Par Dominique Tantin

Né le 18 juin 1922 à Sambrica Posala (Italie), fusillé par condamnation le 29 juillet 1942 à Champigneulles (Meurthe-et-Moselle) ; de nationalité italienne ; chaudronnier ; résistant FTPF.

Célibataire, domicilié à Auboué (Meurthe-et-Moselle), Aldo Giagnoni était chaudronnier aux usines d’Auboué. Résistant communiste du groupe du bassin de Briey (Meurthe-et-Moselle) depuis décembre 1941, il intégra l’année suivante les Francs-tireurs et partisans français (FTPF), organisation armée du Front national de lutte pour la liberté et l’indépendance de la France, mouvement de résistance dirigé par le Parti communiste français (PCF). Il fut arrêté le 3 juin 1942 à Verdun (Meuse) par la police française dans le cadre de l’affaire Pacci. Giovanni Pacci, responsable militaire régional des FTPF, dirigea l’équipe de sabotage de la centrale électrique d’Auboué le 4 février 1942. Cet événement fut suivi de représailles sévères de l’occupant (cent arrestations, soixante-quinze déportations, quinze fusillés), et du démantèlement de l’organisation clandestine communiste, avec l’appui du préfet régional collaborateur Jean Schmidt.
Aldo Giagnoni fut arrêté à la suite de la découverte à Nancy dans la chambre de Narcisse Ippolito de documents le citant nommément. Il fut incarcéré à la prison de Briey puis à la prison Charles-III à Nancy (Meurthe-et-Moselle).

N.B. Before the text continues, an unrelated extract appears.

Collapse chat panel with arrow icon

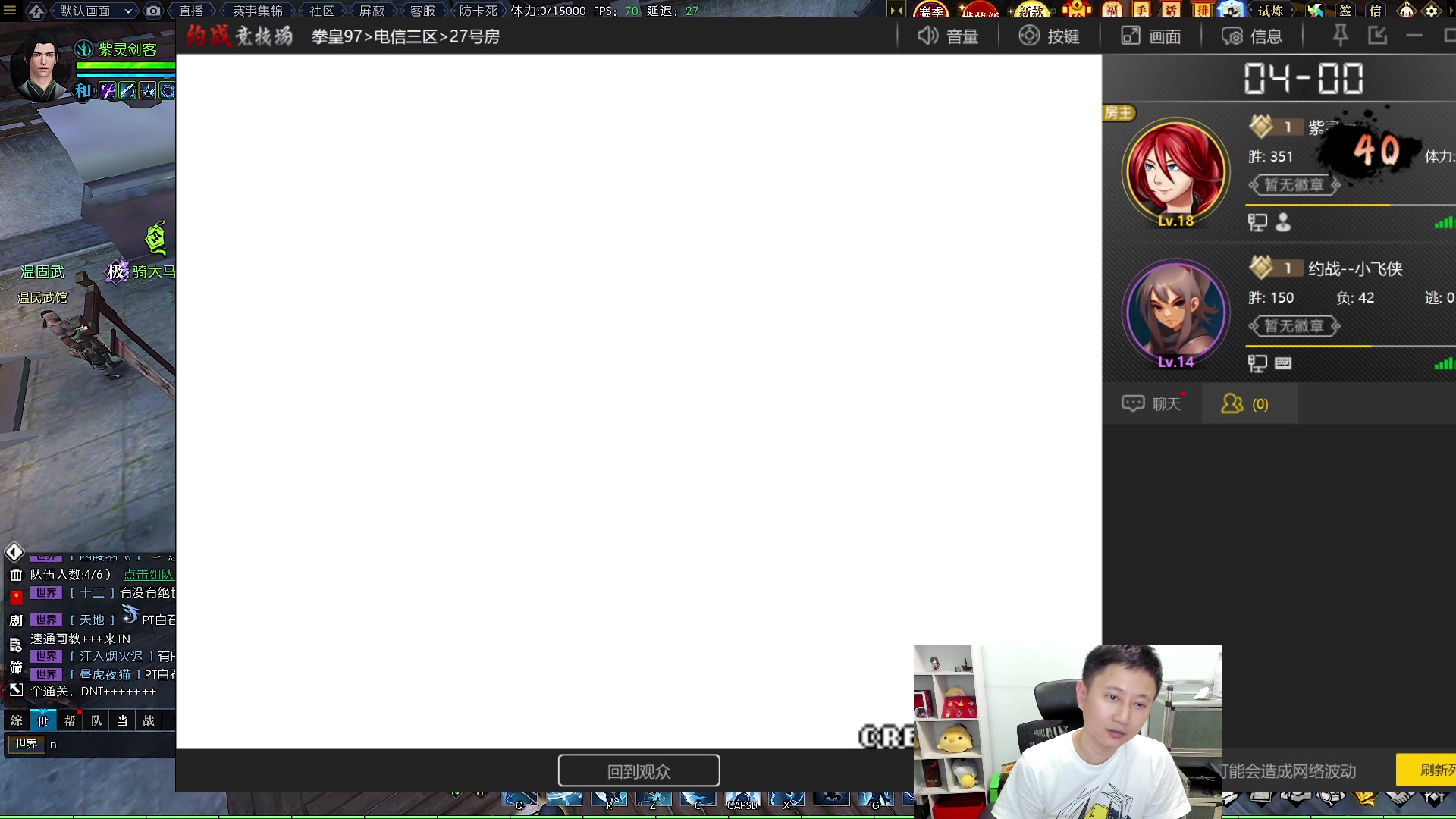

Il fut condamné à mort le 20 juillet 1942 pour « activité terroriste, menées communistes, détention d’armes et d’explosifs » par le tribunal de la Feldkommandantur 591 de Nancy et fusillé le 29 juillet dans la forêt de Haye, au lieu-dit La Malpierre (fonds de Toul), avec neuf de ses camarades : Gaston Fehringer, René Froment*, Orlando Garatoni, Maurice Henry, Marcel Jansen, Bruno Mingarelli, Henri Mougeotte, Pio Passini et Albert Vurpillot.
Il est inhumé au cimetière de Champigneulles (Meurthe-et-Moselle).
Son nom est inscrit sur le monument des fusillés de La Malpierre.

Pour citer cet article :
https://maitron.fr/spip.php?article168732, notice GIAGNONI Aldo par Dominique Tantin, version mise en ligne le 21 décembre 2014, dernière modification le 29 mai 2022.

Par Dominique Tantin

SOURCES : DAVCC, Caen (Notes Thomas Pouty). – Pia Leonetti Carena, Les Italiens du Maquis, Paris, Éd. Mondiales, 1968 (erreur de date de décès). – Notes d’Antonio Bechelloni. – Mémorial GenWeb (affaire Pacci).